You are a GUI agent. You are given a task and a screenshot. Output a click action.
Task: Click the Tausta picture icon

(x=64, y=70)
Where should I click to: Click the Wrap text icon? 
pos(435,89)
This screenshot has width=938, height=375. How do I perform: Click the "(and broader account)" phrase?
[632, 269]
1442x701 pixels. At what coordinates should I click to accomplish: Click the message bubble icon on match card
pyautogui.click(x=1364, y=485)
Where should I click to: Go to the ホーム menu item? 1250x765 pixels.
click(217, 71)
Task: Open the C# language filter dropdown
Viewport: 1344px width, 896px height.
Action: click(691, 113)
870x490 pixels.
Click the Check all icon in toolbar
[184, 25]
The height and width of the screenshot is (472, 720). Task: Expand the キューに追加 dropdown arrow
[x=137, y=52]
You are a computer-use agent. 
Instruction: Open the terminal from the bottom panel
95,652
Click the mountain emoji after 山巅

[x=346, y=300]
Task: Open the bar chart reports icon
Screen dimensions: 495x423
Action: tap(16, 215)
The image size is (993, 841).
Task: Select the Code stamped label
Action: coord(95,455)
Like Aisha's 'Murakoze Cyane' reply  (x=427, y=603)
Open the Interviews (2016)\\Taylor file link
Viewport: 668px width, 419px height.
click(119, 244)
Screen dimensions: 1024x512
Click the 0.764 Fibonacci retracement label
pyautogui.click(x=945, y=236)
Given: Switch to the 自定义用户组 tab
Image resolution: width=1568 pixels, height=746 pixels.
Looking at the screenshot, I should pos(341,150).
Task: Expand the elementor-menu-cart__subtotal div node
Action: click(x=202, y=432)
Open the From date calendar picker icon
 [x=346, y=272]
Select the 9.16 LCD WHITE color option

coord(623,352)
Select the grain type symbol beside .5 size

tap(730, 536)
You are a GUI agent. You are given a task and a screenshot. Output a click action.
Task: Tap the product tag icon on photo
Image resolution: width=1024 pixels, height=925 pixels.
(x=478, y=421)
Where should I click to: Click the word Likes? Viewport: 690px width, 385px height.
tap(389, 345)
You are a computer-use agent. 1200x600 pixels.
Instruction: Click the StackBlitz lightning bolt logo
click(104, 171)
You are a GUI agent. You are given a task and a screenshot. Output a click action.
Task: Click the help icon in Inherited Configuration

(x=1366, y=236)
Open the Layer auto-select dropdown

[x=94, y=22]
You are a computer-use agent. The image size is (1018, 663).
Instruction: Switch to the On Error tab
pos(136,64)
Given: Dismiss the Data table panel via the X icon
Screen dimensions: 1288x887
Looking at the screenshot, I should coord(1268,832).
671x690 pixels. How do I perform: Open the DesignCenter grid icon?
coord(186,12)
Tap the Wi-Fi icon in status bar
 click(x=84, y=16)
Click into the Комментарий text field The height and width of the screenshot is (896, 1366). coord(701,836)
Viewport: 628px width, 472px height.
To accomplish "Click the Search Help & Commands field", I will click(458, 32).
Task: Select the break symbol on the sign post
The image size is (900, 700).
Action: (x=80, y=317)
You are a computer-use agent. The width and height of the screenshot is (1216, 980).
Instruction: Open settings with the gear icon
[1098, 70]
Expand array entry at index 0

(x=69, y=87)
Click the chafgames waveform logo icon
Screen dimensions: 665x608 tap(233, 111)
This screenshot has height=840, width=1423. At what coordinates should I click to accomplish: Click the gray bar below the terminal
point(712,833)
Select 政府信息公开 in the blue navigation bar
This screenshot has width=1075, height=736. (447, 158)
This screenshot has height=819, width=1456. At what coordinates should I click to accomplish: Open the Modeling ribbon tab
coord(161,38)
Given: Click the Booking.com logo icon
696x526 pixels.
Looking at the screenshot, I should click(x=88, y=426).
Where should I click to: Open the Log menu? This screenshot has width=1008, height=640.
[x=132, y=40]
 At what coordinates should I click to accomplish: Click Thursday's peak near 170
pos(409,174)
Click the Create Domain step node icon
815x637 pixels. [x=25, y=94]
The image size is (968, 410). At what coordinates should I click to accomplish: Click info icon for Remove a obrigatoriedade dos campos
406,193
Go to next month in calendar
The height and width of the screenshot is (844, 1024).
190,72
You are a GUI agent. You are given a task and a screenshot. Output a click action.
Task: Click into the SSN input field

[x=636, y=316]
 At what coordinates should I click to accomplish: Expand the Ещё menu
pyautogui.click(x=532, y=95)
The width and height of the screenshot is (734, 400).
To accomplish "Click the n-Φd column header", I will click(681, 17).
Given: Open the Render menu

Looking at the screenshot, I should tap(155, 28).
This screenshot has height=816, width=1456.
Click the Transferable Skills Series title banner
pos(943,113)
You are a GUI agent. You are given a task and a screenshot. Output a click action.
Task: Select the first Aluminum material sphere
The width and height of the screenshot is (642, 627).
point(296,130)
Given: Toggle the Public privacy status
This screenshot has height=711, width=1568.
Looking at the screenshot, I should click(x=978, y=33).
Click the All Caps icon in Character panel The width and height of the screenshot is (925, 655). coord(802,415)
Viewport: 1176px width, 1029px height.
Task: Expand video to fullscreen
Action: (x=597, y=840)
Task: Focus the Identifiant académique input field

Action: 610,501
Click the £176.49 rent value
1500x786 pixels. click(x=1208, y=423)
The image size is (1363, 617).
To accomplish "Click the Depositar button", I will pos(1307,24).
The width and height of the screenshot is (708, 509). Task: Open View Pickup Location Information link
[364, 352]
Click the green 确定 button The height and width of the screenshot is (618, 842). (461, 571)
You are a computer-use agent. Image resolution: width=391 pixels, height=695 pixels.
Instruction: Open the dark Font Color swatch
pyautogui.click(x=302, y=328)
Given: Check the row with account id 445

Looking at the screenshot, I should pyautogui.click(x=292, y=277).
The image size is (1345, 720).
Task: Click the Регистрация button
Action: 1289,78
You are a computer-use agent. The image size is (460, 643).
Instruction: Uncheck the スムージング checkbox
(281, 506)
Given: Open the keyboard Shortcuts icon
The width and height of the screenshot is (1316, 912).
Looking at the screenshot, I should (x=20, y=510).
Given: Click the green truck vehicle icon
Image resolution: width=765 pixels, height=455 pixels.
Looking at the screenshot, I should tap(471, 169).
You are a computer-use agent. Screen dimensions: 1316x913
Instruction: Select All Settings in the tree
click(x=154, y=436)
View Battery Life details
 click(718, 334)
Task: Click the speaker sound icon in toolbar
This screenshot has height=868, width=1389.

> _Task item_
Only the lines from the first one of the listing up to and including the line where "Task: Open the C# language filter dropdown" appears are wanted, reproduced exactly.

> _Expected answer_
You are a GUI agent. You are given a task and a screenshot. Output a click action.
Task: Click the Tausta picture icon

(x=64, y=70)
Where should I click to: Click the Wrap text icon? 
pos(435,89)
This screenshot has width=938, height=375. How do I perform: Click the "(and broader account)" phrase?
[632, 269]
1442x701 pixels. At what coordinates should I click to accomplish: Click the message bubble icon on match card
pyautogui.click(x=1364, y=485)
Where should I click to: Go to the ホーム menu item? 1250x765 pixels.
click(217, 71)
Task: Open the C# language filter dropdown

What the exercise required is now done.